Rewrite the data below, changing "Locate an element on the screen" to "Find an element on the screen" and keeping everything else the same.

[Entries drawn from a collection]
*** Begin section ***
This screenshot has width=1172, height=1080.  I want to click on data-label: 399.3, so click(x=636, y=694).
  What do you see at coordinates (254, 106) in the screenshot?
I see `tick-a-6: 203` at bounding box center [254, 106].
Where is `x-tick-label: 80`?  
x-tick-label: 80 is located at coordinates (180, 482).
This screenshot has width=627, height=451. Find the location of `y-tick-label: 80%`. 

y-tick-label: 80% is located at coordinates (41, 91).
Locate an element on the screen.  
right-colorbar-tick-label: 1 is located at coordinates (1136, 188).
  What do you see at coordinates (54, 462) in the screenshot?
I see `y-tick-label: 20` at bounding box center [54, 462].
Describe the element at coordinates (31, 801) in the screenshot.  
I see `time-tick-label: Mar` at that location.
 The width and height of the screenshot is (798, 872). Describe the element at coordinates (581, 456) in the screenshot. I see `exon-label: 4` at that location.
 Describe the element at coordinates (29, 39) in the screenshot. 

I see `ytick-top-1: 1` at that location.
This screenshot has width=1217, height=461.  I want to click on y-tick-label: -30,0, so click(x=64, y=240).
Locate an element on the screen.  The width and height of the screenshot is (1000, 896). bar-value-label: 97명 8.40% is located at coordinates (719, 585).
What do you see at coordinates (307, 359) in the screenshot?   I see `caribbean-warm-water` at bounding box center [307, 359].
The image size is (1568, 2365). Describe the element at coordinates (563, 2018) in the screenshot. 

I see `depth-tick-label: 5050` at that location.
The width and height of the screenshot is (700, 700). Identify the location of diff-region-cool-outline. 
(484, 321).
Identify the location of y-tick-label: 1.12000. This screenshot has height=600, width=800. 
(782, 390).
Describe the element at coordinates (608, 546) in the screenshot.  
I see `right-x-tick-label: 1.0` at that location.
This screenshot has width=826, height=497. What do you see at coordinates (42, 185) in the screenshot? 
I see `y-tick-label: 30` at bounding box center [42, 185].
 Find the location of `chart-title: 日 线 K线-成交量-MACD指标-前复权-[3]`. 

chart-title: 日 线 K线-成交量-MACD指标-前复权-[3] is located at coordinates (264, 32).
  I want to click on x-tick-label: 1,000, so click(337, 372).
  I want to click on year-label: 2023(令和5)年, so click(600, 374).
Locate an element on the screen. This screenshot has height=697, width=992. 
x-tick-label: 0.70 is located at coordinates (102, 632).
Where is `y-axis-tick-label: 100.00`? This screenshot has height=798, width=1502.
*** End section ***
### TASK RESULT
This screenshot has width=1172, height=1080.  I want to click on data-label: 399.3, so click(x=636, y=694).
  What do you see at coordinates (254, 106) in the screenshot?
I see `tick-a-6: 203` at bounding box center [254, 106].
Where is `x-tick-label: 80`?  
x-tick-label: 80 is located at coordinates (180, 482).
This screenshot has width=627, height=451. Find the location of `y-tick-label: 80%`. 

y-tick-label: 80% is located at coordinates (41, 91).
Find an element on the screen.  
right-colorbar-tick-label: 1 is located at coordinates (1136, 188).
  What do you see at coordinates (54, 462) in the screenshot?
I see `y-tick-label: 20` at bounding box center [54, 462].
Describe the element at coordinates (31, 801) in the screenshot.  
I see `time-tick-label: Mar` at that location.
 The width and height of the screenshot is (798, 872). Describe the element at coordinates (581, 456) in the screenshot. I see `exon-label: 4` at that location.
 Describe the element at coordinates (29, 39) in the screenshot. 

I see `ytick-top-1: 1` at that location.
This screenshot has width=1217, height=461.  I want to click on y-tick-label: -30,0, so click(x=64, y=240).
Find an element on the screen.  The width and height of the screenshot is (1000, 896). bar-value-label: 97명 8.40% is located at coordinates (719, 585).
What do you see at coordinates (307, 359) in the screenshot?   I see `caribbean-warm-water` at bounding box center [307, 359].
The image size is (1568, 2365). Describe the element at coordinates (563, 2018) in the screenshot. 

I see `depth-tick-label: 5050` at that location.
The width and height of the screenshot is (700, 700). Identify the location of diff-region-cool-outline. 
(484, 321).
Identify the location of y-tick-label: 1.12000. This screenshot has height=600, width=800. 
(782, 390).
Describe the element at coordinates (608, 546) in the screenshot.  
I see `right-x-tick-label: 1.0` at that location.
This screenshot has width=826, height=497. What do you see at coordinates (42, 185) in the screenshot? 
I see `y-tick-label: 30` at bounding box center [42, 185].
 Find the location of `chart-title: 日 线 K线-成交量-MACD指标-前复权-[3]`. 

chart-title: 日 线 K线-成交量-MACD指标-前复权-[3] is located at coordinates (264, 32).
  I want to click on x-tick-label: 1,000, so click(337, 372).
  I want to click on year-label: 2023(令和5)年, so click(600, 374).
Find an element on the screen. This screenshot has height=697, width=992. 
x-tick-label: 0.70 is located at coordinates (102, 632).
Where is `y-axis-tick-label: 100.00`? This screenshot has height=798, width=1502.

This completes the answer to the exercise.